**Problem statement**
Only the first line of the listing and the lines after it, up to and including the one containing "ハイキュー!! 新作ハンコが登場 (294, 1486)", should be retyped exactly.

**Task inputs**
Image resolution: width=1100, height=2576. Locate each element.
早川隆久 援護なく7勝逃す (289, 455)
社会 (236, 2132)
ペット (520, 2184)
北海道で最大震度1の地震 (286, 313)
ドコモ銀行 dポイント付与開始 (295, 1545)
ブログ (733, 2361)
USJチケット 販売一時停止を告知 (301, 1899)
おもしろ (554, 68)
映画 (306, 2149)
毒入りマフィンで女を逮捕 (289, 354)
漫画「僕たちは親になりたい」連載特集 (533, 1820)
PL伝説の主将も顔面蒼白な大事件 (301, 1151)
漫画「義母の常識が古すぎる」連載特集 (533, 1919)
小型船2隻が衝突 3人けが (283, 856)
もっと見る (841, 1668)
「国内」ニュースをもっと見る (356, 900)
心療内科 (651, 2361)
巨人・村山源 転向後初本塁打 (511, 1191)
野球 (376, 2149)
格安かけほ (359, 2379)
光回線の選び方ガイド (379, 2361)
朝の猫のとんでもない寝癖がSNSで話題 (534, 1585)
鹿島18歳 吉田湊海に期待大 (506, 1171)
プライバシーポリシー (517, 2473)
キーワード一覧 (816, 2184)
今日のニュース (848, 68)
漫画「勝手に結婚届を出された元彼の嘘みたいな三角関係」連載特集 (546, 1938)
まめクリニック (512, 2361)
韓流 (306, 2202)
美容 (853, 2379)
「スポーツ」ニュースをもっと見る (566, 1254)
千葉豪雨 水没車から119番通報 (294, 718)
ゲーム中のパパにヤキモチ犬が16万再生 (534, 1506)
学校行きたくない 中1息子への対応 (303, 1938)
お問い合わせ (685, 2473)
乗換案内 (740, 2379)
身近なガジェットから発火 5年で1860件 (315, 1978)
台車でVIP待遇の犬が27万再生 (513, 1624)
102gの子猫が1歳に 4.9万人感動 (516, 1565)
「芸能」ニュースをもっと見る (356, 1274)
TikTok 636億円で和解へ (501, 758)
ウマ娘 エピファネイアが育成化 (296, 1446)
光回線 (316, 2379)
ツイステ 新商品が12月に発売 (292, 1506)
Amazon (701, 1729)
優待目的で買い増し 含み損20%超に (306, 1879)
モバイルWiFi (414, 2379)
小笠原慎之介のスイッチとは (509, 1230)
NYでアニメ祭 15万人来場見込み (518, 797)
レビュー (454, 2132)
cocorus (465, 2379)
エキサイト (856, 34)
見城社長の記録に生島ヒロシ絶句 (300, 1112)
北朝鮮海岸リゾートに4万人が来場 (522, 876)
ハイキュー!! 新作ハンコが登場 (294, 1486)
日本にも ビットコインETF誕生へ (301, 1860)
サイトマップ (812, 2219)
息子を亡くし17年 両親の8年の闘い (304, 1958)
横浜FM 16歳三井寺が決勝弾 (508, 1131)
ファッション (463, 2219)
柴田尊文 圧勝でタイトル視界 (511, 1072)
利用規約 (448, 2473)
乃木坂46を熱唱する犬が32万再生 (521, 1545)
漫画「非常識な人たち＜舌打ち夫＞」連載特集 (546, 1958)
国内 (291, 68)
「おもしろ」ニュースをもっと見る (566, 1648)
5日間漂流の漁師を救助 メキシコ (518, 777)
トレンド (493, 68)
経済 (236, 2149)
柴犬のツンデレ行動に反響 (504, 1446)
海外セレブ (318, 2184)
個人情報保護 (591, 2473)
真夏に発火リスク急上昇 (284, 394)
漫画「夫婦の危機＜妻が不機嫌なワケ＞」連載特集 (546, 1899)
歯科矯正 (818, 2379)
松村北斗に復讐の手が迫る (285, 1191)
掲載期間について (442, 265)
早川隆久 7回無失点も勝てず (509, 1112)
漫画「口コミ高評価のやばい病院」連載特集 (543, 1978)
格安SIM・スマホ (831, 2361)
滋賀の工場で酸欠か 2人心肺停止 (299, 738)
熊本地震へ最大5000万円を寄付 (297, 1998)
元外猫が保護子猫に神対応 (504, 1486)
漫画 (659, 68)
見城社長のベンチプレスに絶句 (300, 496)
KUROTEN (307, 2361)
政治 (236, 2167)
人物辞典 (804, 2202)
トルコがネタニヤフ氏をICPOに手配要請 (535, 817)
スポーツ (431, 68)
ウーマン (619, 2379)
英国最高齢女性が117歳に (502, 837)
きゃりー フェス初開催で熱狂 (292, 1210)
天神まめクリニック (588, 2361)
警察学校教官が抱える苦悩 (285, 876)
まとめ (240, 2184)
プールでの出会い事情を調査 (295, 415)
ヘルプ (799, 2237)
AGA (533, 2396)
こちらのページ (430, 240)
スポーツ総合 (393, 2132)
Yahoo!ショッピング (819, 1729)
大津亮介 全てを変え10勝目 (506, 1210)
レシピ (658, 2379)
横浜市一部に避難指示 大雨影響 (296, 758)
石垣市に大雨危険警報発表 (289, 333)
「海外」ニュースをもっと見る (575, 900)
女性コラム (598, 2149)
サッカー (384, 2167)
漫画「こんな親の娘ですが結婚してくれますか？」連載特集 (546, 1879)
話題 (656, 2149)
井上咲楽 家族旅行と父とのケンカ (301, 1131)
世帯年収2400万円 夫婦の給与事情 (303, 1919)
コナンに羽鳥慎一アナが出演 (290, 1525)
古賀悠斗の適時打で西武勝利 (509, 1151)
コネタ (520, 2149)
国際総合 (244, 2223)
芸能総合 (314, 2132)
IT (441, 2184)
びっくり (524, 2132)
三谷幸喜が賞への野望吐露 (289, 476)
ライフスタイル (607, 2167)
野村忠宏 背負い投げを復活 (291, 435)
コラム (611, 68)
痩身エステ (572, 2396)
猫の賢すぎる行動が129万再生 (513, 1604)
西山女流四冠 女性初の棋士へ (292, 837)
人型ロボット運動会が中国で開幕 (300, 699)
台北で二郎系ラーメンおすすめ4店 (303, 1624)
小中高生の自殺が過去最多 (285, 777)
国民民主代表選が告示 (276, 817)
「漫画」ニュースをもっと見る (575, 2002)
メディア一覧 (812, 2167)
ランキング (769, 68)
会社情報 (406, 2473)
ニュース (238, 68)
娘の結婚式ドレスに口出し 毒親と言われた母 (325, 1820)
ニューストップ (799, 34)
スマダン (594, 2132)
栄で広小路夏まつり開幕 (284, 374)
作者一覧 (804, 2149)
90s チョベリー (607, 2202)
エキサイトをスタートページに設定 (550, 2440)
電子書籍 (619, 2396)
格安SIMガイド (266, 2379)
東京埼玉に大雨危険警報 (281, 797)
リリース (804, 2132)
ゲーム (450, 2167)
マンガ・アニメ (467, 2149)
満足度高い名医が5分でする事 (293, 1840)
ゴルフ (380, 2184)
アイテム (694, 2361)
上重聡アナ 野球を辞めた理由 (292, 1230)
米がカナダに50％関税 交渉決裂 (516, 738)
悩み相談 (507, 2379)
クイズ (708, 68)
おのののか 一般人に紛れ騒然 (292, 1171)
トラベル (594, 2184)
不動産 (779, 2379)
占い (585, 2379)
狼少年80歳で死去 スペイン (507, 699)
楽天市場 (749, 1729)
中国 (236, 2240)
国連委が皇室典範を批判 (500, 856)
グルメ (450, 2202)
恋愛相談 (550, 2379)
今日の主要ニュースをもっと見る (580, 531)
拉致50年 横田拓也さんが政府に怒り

**Result for this exercise**
Image resolution: width=1100, height=2576. Locate each element.
早川隆久 援護なく7勝逃す (289, 455)
社会 (236, 2132)
ペット (520, 2184)
北海道で最大震度1の地震 (286, 313)
ドコモ銀行 dポイント付与開始 (295, 1545)
ブログ (733, 2361)
USJチケット 販売一時停止を告知 (301, 1899)
おもしろ (554, 68)
映画 (306, 2149)
毒入りマフィンで女を逮捕 (289, 354)
漫画「僕たちは親になりたい」連載特集 (533, 1820)
PL伝説の主将も顔面蒼白な大事件 (301, 1151)
漫画「義母の常識が古すぎる」連載特集 (533, 1919)
小型船2隻が衝突 3人けが (283, 856)
もっと見る (841, 1668)
「国内」ニュースをもっと見る (356, 900)
心療内科 (651, 2361)
巨人・村山源 転向後初本塁打 (511, 1191)
野球 (376, 2149)
格安かけほ (359, 2379)
光回線の選び方ガイド (379, 2361)
朝の猫のとんでもない寝癖がSNSで話題 (534, 1585)
鹿島18歳 吉田湊海に期待大 (506, 1171)
プライバシーポリシー (517, 2473)
キーワード一覧 (816, 2184)
今日のニュース (848, 68)
漫画「勝手に結婚届を出された元彼の嘘みたいな三角関係」連載特集 (546, 1938)
まめクリニック (512, 2361)
韓流 (306, 2202)
美容 (853, 2379)
「スポーツ」ニュースをもっと見る (566, 1254)
千葉豪雨 水没車から119番通報 (294, 718)
ゲーム中のパパにヤキモチ犬が16万再生 (534, 1506)
学校行きたくない 中1息子への対応 (303, 1938)
お問い合わせ (685, 2473)
乗換案内 (740, 2379)
身近なガジェットから発火 5年で1860件 (315, 1978)
台車でVIP待遇の犬が27万再生 (513, 1624)
102gの子猫が1歳に 4.9万人感動 (516, 1565)
「芸能」ニュースをもっと見る (356, 1274)
TikTok 636億円で和解へ (501, 758)
ウマ娘 エピファネイアが育成化 (296, 1446)
光回線 (316, 2379)
ツイステ 新商品が12月に発売 (292, 1506)
Amazon (701, 1729)
優待目的で買い増し 含み損20%超に (306, 1879)
モバイルWiFi (414, 2379)
小笠原慎之介のスイッチとは (509, 1230)
NYでアニメ祭 15万人来場見込み (518, 797)
レビュー (454, 2132)
cocorus (465, 2379)
エキサイト (856, 34)
見城社長の記録に生島ヒロシ絶句 (300, 1112)
北朝鮮海岸リゾートに4万人が来場 (522, 876)
ハイキュー!! 新作ハンコが登場 (294, 1486)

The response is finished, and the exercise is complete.